REQUIRED TASK: Retype the following lines verbatim, keeping every character unchanged.
-- Begin AVAILABLE RECORDS --
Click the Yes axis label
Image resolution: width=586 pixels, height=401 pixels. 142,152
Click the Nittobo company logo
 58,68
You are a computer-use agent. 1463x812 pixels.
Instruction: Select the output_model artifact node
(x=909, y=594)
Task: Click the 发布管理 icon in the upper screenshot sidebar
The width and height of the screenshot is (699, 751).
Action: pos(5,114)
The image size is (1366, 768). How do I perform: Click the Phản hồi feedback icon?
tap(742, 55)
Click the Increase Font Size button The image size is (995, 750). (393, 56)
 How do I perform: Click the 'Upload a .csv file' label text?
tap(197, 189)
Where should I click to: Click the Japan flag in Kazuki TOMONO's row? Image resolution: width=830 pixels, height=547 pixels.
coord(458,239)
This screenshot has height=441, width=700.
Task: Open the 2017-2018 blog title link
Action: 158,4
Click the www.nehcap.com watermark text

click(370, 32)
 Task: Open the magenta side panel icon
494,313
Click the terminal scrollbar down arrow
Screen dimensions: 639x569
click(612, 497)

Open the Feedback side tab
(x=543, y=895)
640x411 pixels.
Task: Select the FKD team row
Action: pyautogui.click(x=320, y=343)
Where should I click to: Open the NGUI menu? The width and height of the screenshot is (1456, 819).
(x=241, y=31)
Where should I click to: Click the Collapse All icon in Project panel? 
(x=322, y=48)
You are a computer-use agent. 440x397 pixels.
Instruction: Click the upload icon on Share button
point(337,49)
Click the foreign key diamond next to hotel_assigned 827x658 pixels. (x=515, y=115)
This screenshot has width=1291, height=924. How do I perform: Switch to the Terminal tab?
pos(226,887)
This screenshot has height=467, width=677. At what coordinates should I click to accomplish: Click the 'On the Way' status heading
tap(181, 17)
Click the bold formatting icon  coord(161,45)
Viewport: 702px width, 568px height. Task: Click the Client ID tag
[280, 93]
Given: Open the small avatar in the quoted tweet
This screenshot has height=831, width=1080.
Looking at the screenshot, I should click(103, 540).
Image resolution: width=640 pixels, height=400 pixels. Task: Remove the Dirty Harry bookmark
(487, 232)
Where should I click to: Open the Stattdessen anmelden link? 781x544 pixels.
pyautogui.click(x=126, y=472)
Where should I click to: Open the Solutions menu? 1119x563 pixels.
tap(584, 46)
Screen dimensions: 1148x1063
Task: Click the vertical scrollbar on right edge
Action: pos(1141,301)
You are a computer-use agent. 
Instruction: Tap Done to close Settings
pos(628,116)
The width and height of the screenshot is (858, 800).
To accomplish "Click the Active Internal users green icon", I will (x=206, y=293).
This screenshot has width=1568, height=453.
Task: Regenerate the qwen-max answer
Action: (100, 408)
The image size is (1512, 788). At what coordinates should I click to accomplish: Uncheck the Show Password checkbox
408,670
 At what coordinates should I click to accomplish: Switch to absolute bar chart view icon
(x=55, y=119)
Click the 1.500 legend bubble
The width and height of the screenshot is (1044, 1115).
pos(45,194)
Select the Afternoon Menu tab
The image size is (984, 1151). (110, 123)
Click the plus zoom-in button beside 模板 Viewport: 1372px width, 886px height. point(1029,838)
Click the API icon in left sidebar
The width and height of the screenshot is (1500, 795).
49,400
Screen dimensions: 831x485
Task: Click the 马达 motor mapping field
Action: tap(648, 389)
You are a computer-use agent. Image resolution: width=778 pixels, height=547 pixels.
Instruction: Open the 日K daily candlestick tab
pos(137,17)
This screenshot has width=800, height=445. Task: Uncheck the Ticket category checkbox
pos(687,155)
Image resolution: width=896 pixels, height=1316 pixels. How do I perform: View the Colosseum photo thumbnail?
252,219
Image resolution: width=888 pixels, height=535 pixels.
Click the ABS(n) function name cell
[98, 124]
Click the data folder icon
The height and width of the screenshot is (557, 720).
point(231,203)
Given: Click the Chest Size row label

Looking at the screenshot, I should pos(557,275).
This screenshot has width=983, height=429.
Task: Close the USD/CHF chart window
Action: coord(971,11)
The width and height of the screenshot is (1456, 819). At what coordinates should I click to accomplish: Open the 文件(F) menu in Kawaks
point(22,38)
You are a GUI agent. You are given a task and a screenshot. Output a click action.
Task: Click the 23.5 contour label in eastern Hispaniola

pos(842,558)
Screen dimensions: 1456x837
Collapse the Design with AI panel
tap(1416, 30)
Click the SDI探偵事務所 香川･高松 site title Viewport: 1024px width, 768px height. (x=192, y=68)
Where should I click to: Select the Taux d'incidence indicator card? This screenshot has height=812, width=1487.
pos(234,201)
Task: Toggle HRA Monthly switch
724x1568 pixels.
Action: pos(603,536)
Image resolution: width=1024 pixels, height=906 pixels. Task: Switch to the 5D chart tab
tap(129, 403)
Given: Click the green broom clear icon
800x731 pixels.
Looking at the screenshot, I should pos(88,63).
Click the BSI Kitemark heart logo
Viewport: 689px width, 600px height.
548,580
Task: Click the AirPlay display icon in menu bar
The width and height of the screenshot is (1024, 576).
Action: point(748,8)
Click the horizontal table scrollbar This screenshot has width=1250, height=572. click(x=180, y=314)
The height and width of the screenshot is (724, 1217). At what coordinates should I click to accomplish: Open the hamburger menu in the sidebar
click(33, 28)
-- End AVAILABLE RECORDS --
REPLY:
Click the Yes axis label
Image resolution: width=586 pixels, height=401 pixels. 142,152
Click the Nittobo company logo
 58,68
You are a computer-use agent. 1463x812 pixels.
Instruction: Select the output_model artifact node
(x=909, y=594)
Task: Click the 发布管理 icon in the upper screenshot sidebar
The width and height of the screenshot is (699, 751).
Action: pos(5,114)
The image size is (1366, 768). How do I perform: Click the Phản hồi feedback icon?
tap(742, 55)
Click the Increase Font Size button The image size is (995, 750). (393, 56)
 How do I perform: Click the 'Upload a .csv file' label text?
tap(197, 189)
Where should I click to: Click the Japan flag in Kazuki TOMONO's row? Image resolution: width=830 pixels, height=547 pixels.
coord(458,239)
This screenshot has height=441, width=700.
Task: Open the 2017-2018 blog title link
Action: 158,4
Click the www.nehcap.com watermark text

click(370, 32)
 Task: Open the magenta side panel icon
494,313
Click the terminal scrollbar down arrow
Screen dimensions: 639x569
click(612, 497)

Open the Feedback side tab
(x=543, y=895)
640x411 pixels.
Task: Select the FKD team row
Action: pyautogui.click(x=320, y=343)
Where should I click to: Open the NGUI menu? The width and height of the screenshot is (1456, 819).
(x=241, y=31)
Where should I click to: Click the Collapse All icon in Project panel? 
(x=322, y=48)
You are a computer-use agent. 440x397 pixels.
Instruction: Click the upload icon on Share button
point(337,49)
Click the foreign key diamond next to hotel_assigned 827x658 pixels. (x=515, y=115)
This screenshot has width=1291, height=924. How do I perform: Switch to the Terminal tab?
pos(226,887)
This screenshot has height=467, width=677. At what coordinates should I click to accomplish: Click the 'On the Way' status heading
tap(181, 17)
Click the bold formatting icon  coord(161,45)
Viewport: 702px width, 568px height. Task: Click the Client ID tag
[280, 93]
Given: Open the small avatar in the quoted tweet
This screenshot has height=831, width=1080.
Looking at the screenshot, I should click(103, 540).
Image resolution: width=640 pixels, height=400 pixels. Task: Remove the Dirty Harry bookmark
(487, 232)
Where should I click to: Open the Stattdessen anmelden link? 781x544 pixels.
pyautogui.click(x=126, y=472)
Where should I click to: Open the Solutions menu? 1119x563 pixels.
tap(584, 46)
Screen dimensions: 1148x1063
Task: Click the vertical scrollbar on right edge
Action: pos(1141,301)
You are a computer-use agent. 
Instruction: Tap Done to close Settings
pos(628,116)
The width and height of the screenshot is (858, 800).
To accomplish "Click the Active Internal users green icon", I will (x=206, y=293).
This screenshot has width=1568, height=453.
Task: Regenerate the qwen-max answer
Action: (100, 408)
The image size is (1512, 788). At what coordinates should I click to accomplish: Uncheck the Show Password checkbox
408,670
 At what coordinates should I click to accomplish: Switch to absolute bar chart view icon
(x=55, y=119)
Click the 1.500 legend bubble
The width and height of the screenshot is (1044, 1115).
pos(45,194)
Select the Afternoon Menu tab
The image size is (984, 1151). (110, 123)
Click the plus zoom-in button beside 模板 Viewport: 1372px width, 886px height. point(1029,838)
Click the API icon in left sidebar
The width and height of the screenshot is (1500, 795).
49,400
Screen dimensions: 831x485
Task: Click the 马达 motor mapping field
Action: tap(648, 389)
You are a computer-use agent. Image resolution: width=778 pixels, height=547 pixels.
Instruction: Open the 日K daily candlestick tab
pos(137,17)
This screenshot has width=800, height=445. Task: Uncheck the Ticket category checkbox
pos(687,155)
Image resolution: width=896 pixels, height=1316 pixels. How do I perform: View the Colosseum photo thumbnail?
252,219
Image resolution: width=888 pixels, height=535 pixels.
Click the ABS(n) function name cell
[98, 124]
Click the data folder icon
The height and width of the screenshot is (557, 720).
point(231,203)
Given: Click the Chest Size row label

Looking at the screenshot, I should pos(557,275).
This screenshot has width=983, height=429.
Task: Close the USD/CHF chart window
Action: coord(971,11)
The width and height of the screenshot is (1456, 819). At what coordinates should I click to accomplish: Open the 文件(F) menu in Kawaks
point(22,38)
You are a GUI agent. You are given a task and a screenshot. Output a click action.
Task: Click the 23.5 contour label in eastern Hispaniola

pos(842,558)
Screen dimensions: 1456x837
Collapse the Design with AI panel
tap(1416, 30)
Click the SDI探偵事務所 香川･高松 site title Viewport: 1024px width, 768px height. (x=192, y=68)
Where should I click to: Select the Taux d'incidence indicator card? This screenshot has height=812, width=1487.
pos(234,201)
Task: Toggle HRA Monthly switch
724x1568 pixels.
Action: pos(603,536)
Image resolution: width=1024 pixels, height=906 pixels. Task: Switch to the 5D chart tab
tap(129, 403)
Given: Click the green broom clear icon
800x731 pixels.
Looking at the screenshot, I should pos(88,63).
Click the BSI Kitemark heart logo
Viewport: 689px width, 600px height.
548,580
Task: Click the AirPlay display icon in menu bar
The width and height of the screenshot is (1024, 576).
Action: point(748,8)
Click the horizontal table scrollbar This screenshot has width=1250, height=572. click(x=180, y=314)
The height and width of the screenshot is (724, 1217). At what coordinates should I click to accomplish: Open the hamburger menu in the sidebar
click(33, 28)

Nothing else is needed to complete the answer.